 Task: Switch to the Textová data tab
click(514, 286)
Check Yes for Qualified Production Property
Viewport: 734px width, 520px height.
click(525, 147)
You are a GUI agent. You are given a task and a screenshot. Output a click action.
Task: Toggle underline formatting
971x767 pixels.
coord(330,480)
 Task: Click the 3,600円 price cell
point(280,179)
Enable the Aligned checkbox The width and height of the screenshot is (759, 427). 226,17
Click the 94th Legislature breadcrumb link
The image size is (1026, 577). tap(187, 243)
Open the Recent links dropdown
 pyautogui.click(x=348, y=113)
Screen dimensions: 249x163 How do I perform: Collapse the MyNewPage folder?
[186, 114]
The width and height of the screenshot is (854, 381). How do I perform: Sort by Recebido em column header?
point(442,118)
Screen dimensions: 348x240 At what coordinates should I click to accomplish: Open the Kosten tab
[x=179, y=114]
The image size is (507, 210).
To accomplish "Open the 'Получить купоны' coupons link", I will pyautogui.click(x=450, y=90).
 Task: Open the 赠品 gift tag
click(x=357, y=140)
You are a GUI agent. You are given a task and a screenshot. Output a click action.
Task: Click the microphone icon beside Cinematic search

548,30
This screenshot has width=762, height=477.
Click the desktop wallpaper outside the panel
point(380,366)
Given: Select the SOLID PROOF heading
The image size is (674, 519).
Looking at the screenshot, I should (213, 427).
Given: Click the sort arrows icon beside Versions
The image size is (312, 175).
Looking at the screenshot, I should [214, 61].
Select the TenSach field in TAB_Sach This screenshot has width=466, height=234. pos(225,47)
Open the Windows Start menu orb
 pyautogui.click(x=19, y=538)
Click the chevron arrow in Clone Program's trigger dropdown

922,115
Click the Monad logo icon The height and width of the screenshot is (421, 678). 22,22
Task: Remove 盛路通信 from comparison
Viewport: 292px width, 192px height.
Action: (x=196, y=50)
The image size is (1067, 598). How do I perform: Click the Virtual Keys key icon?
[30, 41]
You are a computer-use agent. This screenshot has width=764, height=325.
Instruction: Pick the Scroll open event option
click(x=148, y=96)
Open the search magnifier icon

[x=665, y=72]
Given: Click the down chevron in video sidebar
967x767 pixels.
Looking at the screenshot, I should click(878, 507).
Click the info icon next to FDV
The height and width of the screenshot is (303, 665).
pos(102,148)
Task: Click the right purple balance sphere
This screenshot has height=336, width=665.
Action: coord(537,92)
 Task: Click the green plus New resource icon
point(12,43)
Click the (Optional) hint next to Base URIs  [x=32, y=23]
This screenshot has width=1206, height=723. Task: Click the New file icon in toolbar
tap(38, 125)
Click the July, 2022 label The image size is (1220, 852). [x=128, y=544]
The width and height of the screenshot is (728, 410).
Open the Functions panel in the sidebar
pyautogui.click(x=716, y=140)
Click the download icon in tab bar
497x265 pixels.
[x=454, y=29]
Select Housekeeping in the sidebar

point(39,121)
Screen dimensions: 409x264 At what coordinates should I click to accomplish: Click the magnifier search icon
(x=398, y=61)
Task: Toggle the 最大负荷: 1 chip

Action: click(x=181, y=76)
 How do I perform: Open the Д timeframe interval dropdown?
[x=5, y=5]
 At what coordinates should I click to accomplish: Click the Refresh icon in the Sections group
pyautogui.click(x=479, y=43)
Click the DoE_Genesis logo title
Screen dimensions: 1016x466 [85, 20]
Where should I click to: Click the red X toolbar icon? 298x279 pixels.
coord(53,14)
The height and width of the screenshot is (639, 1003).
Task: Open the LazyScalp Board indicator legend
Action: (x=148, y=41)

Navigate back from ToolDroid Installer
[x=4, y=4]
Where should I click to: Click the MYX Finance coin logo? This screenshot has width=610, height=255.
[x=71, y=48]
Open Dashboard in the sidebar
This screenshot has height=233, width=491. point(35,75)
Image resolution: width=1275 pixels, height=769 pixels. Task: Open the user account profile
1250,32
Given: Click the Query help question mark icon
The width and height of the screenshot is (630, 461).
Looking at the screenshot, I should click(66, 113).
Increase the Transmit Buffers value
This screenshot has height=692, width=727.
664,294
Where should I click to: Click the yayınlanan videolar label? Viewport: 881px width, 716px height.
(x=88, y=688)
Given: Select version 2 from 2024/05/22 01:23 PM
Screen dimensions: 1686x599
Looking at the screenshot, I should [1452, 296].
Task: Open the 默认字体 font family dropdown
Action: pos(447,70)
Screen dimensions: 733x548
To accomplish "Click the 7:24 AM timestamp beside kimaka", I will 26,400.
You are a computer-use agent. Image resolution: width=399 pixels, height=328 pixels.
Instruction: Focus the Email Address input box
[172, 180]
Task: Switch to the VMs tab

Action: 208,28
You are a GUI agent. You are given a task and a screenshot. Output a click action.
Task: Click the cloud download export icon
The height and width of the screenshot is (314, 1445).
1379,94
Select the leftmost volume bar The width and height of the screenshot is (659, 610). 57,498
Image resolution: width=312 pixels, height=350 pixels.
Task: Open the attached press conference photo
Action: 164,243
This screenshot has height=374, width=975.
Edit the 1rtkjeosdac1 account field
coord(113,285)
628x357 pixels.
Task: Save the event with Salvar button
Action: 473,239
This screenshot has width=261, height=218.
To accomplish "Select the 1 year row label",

******************************

- _Problem details_
The lines above from the one containing "How do I perform: Open" through the one containing "You are a computer-use agent. Image" are to be set down exactly, and no others.

- _Answer for this exercise_
 How do I perform: Open the Д timeframe interval dropdown?
[x=5, y=5]
 At what coordinates should I click to accomplish: Click the Refresh icon in the Sections group
pyautogui.click(x=479, y=43)
Click the DoE_Genesis logo title
Screen dimensions: 1016x466 [85, 20]
Where should I click to: Click the red X toolbar icon? 298x279 pixels.
coord(53,14)
The height and width of the screenshot is (639, 1003).
Task: Open the LazyScalp Board indicator legend
Action: (x=148, y=41)

Navigate back from ToolDroid Installer
[x=4, y=4]
Where should I click to: Click the MYX Finance coin logo? This screenshot has width=610, height=255.
[x=71, y=48]
Open Dashboard in the sidebar
This screenshot has height=233, width=491. point(35,75)
Image resolution: width=1275 pixels, height=769 pixels. Task: Open the user account profile
1250,32
Given: Click the Query help question mark icon
The width and height of the screenshot is (630, 461).
Looking at the screenshot, I should click(66, 113).
Increase the Transmit Buffers value
This screenshot has height=692, width=727.
664,294
Where should I click to: Click the yayınlanan videolar label? Viewport: 881px width, 716px height.
(x=88, y=688)
Given: Select version 2 from 2024/05/22 01:23 PM
Screen dimensions: 1686x599
Looking at the screenshot, I should [1452, 296].
Task: Open the 默认字体 font family dropdown
Action: pos(447,70)
Screen dimensions: 733x548
To accomplish "Click the 7:24 AM timestamp beside kimaka", I will 26,400.
You are a computer-use agent. Image resolution: width=399 pixels, height=328 pixels.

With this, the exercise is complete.